His eighth feature, The Grand Budapest Hotel, is certainly no exception and on this occasion, Anderson delves into the fantastical world of Mittel-Europa and takes inspiration from Stefan Zweig, the late Austrian writer who rose to prominence in the 1920s and 1930s before fleeing the continent as a result of the Second World War. The film however, is not a direct adaptation of anything in particular from Zweig’s body of work; instead, Anderson has seemingly infused his latest feature with several techniques and principles that are rooted in Zweig’s oeuvre. As a result, Anderson has created a film that will not only please his legions of followers; it might also have the power to sway even the most cynical of Anderson’s detractors.

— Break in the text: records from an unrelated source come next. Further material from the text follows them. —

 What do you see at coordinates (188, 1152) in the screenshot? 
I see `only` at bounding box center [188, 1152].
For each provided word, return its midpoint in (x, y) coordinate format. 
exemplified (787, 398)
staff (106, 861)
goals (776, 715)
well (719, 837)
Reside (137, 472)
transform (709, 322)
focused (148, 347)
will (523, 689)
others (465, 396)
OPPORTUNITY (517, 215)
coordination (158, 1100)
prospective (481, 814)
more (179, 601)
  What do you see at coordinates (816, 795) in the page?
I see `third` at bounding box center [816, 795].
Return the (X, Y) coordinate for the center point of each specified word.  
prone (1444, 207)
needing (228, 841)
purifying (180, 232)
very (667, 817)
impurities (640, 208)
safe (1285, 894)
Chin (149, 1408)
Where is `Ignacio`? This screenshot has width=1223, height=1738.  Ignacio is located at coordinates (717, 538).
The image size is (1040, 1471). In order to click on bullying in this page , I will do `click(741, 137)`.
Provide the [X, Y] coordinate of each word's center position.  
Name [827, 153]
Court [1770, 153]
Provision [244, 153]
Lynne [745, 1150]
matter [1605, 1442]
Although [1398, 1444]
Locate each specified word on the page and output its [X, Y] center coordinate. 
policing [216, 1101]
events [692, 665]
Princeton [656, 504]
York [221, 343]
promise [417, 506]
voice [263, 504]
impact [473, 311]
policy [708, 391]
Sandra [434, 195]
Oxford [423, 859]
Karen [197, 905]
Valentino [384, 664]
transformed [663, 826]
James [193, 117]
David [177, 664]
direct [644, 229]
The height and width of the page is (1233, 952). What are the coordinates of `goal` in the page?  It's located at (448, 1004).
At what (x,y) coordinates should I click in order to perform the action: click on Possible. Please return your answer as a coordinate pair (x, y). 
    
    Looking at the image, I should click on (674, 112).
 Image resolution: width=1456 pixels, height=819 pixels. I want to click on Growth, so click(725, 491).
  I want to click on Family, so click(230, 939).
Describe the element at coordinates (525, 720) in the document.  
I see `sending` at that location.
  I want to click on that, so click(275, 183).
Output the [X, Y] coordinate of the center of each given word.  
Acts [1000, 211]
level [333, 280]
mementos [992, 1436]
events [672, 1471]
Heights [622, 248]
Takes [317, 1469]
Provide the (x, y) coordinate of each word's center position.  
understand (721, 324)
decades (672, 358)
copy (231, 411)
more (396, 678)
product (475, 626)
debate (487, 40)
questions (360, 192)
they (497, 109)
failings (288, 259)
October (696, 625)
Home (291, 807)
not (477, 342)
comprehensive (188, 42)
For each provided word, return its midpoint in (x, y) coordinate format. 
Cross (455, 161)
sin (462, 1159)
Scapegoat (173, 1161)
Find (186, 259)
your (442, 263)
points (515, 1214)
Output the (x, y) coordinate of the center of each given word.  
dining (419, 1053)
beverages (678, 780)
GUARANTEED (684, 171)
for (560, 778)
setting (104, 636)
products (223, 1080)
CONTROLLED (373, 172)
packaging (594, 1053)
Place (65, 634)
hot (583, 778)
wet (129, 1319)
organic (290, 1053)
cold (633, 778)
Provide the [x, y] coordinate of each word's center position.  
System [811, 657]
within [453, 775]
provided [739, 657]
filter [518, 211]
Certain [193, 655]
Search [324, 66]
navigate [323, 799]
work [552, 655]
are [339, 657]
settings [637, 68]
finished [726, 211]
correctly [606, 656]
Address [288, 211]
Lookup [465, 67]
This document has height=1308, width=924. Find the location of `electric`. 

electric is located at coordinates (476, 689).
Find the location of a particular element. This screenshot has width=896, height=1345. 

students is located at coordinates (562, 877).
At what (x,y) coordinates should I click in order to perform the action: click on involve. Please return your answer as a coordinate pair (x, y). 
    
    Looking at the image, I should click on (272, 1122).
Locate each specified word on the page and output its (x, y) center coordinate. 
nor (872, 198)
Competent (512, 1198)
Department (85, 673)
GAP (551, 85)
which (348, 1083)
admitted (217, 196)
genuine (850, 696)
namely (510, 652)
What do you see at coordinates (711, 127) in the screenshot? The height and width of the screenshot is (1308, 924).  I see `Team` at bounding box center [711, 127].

The film begins with a young girl silently paying her respects to a memorial stone bust of an author famous for his book, ‘The Grand Budapest Hotel’. From there, Anderson takes us back in time to the author’s experiences whilst staying at the hotel, located in an alpine resort in the fictional European principality of Zubrowka, and his relationship with one of the hotel’s most frequent guests, Zero Moustafa (played with gravitas by F. Murray Abraham). The aging Zero recounts to the author (Jude Law) his days working as a lobby boy in the hotel in the 1930s; back when the Grand Budapest was a lavish and opulent palace, full of decadent ornamentations and rich, vibrant decors, and back when it attracted only the most esteemed and refined individuals. It is here where we are introduced to the human embodiment of the sophisticated and flamboyant surroundings, one Gustave H (an extraordinary turn by Ralph Fiennes who showcases his little-known talent for comedy), the loquacious concierge who has a penchant for seducing the more senior female guests, and who takes the young, pencil-moustachio’d Zero under his wing. After one of Gustave’s former flings bequeaths a valuable Renaissance painting to him in her will, her discontented family, headed by Adrien Brody, do everything in their power to deprive Gustave of the prized, ‘Boy with Apple’.
With The Grand Budapest Hotel, Anderson seems to be not so concerned with history, but with the history of cinema; we can see references to Kubrick and F.W. Murnau, and the plot descends into an elaborate caper full of bizarre character studies, wondrous sequences (including a superb cat-and-mouse chase where Gustave and Zero zoom down a precarious mountain atop a toboggan in pursuit of Willem Dafoe on skis), and meticulously-designed, glamorous sets that are reminiscent of the traits of classical Hollywood films and murder-mysteries. Anderson retains many of the unique characteristics and oddities that have come to epitomise his aesthetic, with added bursts of black humour, and moments of subtle melancholy and poignancy.
Such is the power of the fantastical images that they seem to possess an almost-ethereal quality, and by the time the film enters its final third, you find yourself daydreaming, completely lost in Anderson’s whimsical universe. While the tone remains relatively light-hearted throughout, the film’s more melancholic moments catch you off guard, but that’s not to say they are contrived or overly-sentimental; it’s a testament to Anderson’s skill and ability that he can create moments of intense sadness in a film such as this without drowning them in affect.
With The Grand Budapest Hotel, Anderson has proven that he is undoubtedly a master of his craft and that he is currently at the peak of his powers. While many critics have found his films fastidious and favouring style over substance, the same can simply not be said about his latest. He has created a film that is utterly captivating, endlessly enjoyable, and so awe-inspiring, that it invites viewers to return again and again; if not for the gloriously detailed compositions, then for the magnificent performances from the ensemble cast, the rich characterisation, and the strangely moving ending that will linger long in the mind.